The Peacock Feather: A Romance
Now in that little cell he opened the windows of his soul and let his mind go forth. Radiant, exuberant, it escaped from its cage. It came forth singing a Te Deum. Only a few more hours and dawn would break. His body would know the liberty he had already given to his mind. He was too happy to sleep. He lay wakeful and very still on his bed, the silence only occasionally broken by the footfall of a warder in the passage outside.

The night wore on. Gradually the stars dropped back one by one into the sky, and away in the east a streak of saffron light appeared. It was day at last.

Six hours later a man was walking along a country road. His step was light and his face held up to meet the fresh March wind that was blowing across the fields and hedges.

[Pg 4]

[Pg 4]

Daffodils nodded their golden heads at him from the banks as he passed, and tiny green buds on the brown branches were pushing forward to the light. The whole world was vital, radiant, teeming with growth.
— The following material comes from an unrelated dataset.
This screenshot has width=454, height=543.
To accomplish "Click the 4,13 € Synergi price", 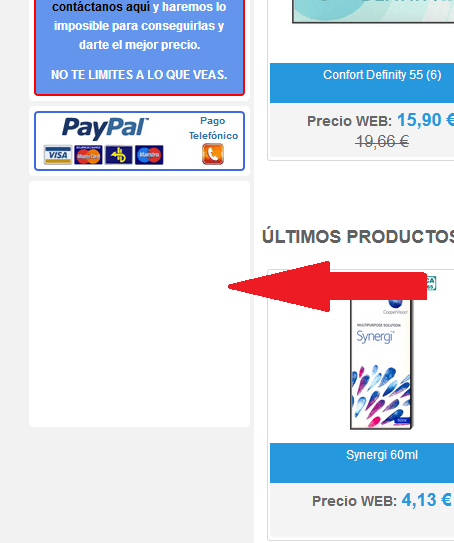I will (x=427, y=500).
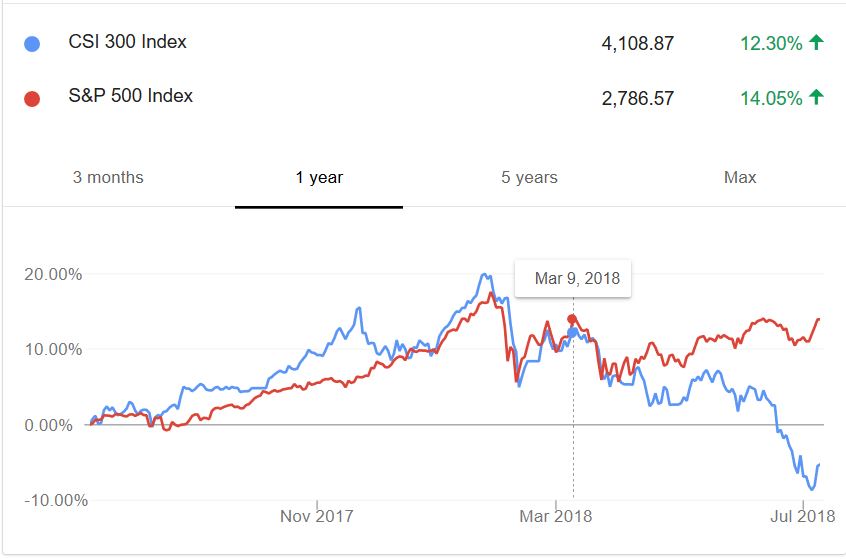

The man held one hand in the pocket of his grey flannel coat, his fingers pressing on two envelopes which lay there. They had been handed to him just before he left the great grey prison. He had not yet opened them. For one thing, he wanted to put a certain distance between his present self and the past three years before he broke the seals. For another thing, he was denying himself, prolonging the pleasure of anticipation.

Now he saw a stile before him, set in the hedge a little way back from the road, and with a patch of grass before it. In the grass gleamed a few pink-tipped daisies.

The man went across the grass and sat down on the stile. He pulled the two letters from his pocket and looked at them. One was addressed in a masculine handwriting, small, square, and very firm. The other writing was delicate but larger. It was evidently that of a woman.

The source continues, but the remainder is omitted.